Given that I deal primarily in PDFs for RPG item reviews, I appreciate good production. When a PDF is as functional as it is aesthetically pleasing, I’m a happy consumer. The cover art by Omercan Cirit is immediately engaging and inviting. Who isn’t curious to “crack open” this book for a deeper look once they see it? The bookmarked sections are a great help too. I read these on my Kindle a lot but the bookmarks are convenient when I’ve got the document open on my laptop so I don’t have to scroll around looking for something in particular. Additionally, legible font and the usefulness in the ability to search the text with CTRL+F cannot be overstated. Also, the use of Drizzt is not overdone. Those who are drawn to this guide specifically because of the outright allusions to Do’Urden may actually be a little disappointed. I contend those people may be missing the point. Darrin gives a good sampling of various Drizzt quotes for flavor but in this book, content is king.

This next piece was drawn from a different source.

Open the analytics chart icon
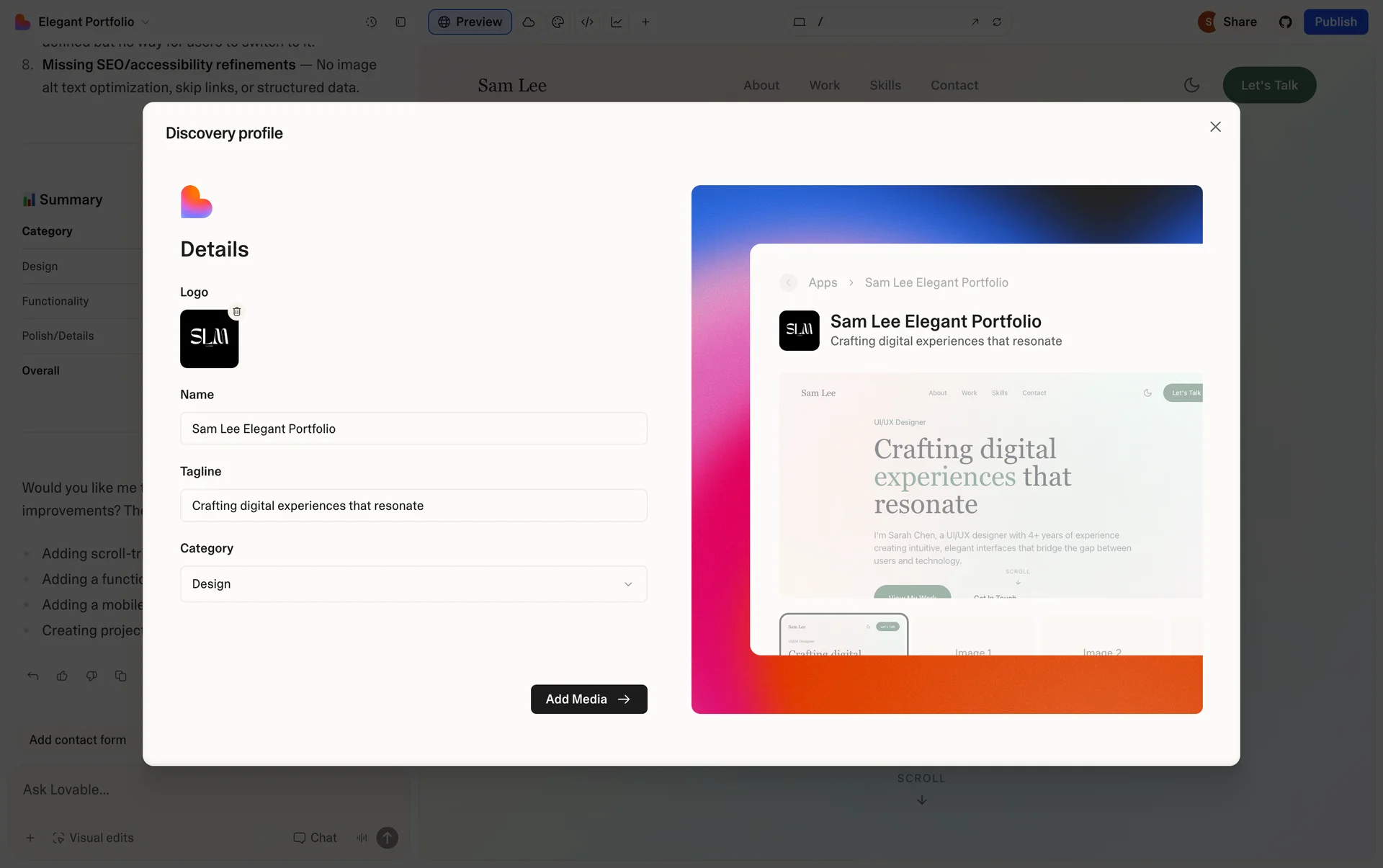Viewport: 1383px width, 868px height. click(617, 22)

As I’ve mentioned already, Darrin didn’t just sit down and spew out some opinions on how to make combat more engaging. Sure, he used his experience but he also included the knowledge of authoritative voices from the industry and common issues as reported by several gamers. He states his biases and still gives alternatives lest the reader’s bias sit elsewhere along a given spectrum (i.e. Theater of the Mind vs. Grids and Miniatures). Darrin hasn’t overlooked anyone at the table. He considers the DM as well as the players. He encourages you to familiarize yourself with the rules of combat (players and DMs alike). Additionally, he provides great suggestions on building effective narrative and implementing useful tactics.

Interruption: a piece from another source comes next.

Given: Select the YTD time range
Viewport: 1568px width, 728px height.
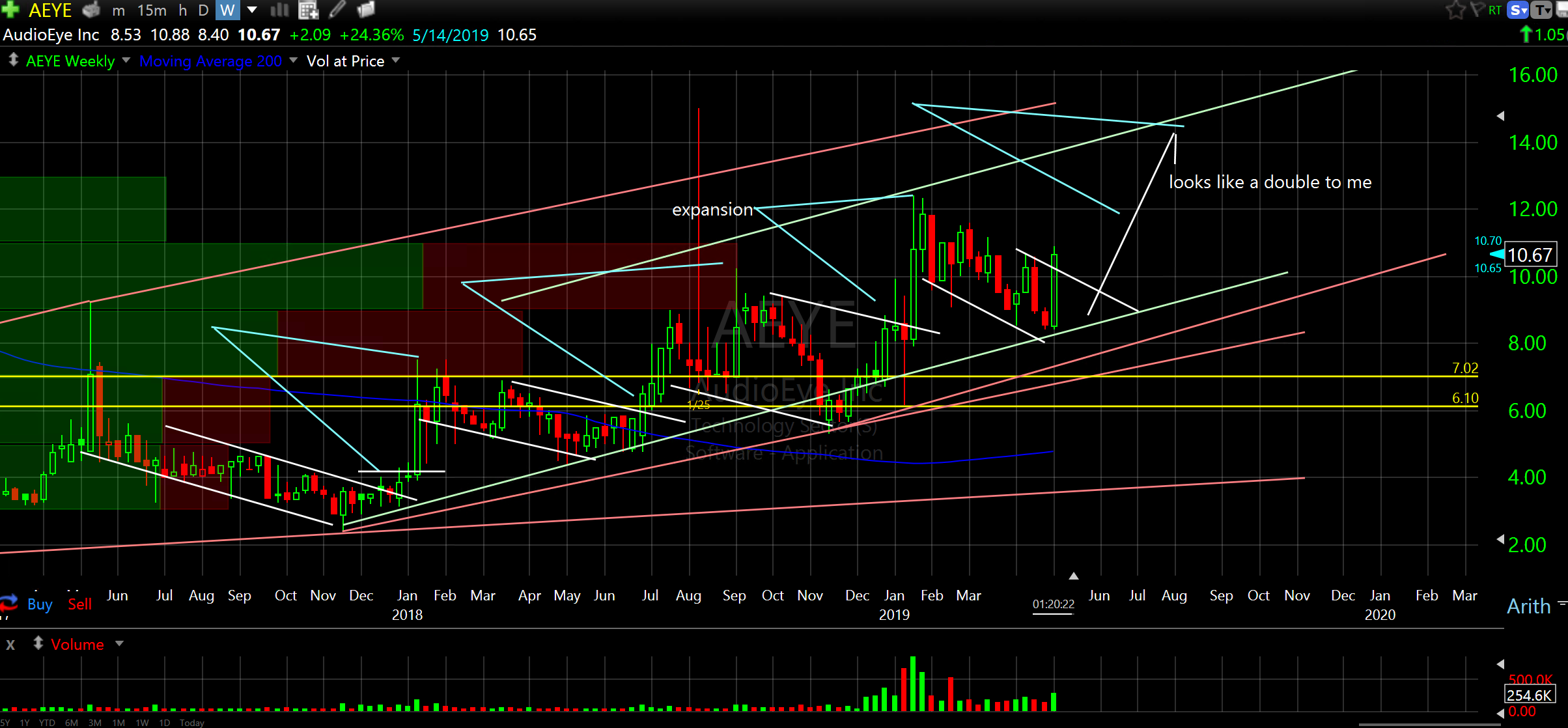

Don’t let the cover set the wrong expectations. This is not a book about Drizzt. This is a book on strengthening the third pillar of D&D. A weakened third pillar is not a problem of disaffected gamers checking their phones in between their turns in combat. Nor is it a problem of ineffective DMs who can’t keep everyone’s attention. It’s just the nature of the beast and Drizzt Do’Urden’s Guide to Combat can give you advantage on Animal Handling and thereby help you tame that beast. If you’re planning to be a DM, your first step is to read the Dungeon Master’s Guide. If you are already a DM and you haven’t read that core book, you’re doing yourself, and your table, a disservice. Your next step is to pick up this book by Darrin Scott and read it closely. You’ll be glad you did!
Additionally, the squad rules and statblocks are great for simplifying larger combat scenarios in the same way that a swarm of rats is better than tracking individual rats. Make your encounters more epic without bogging yourself down in minutiae!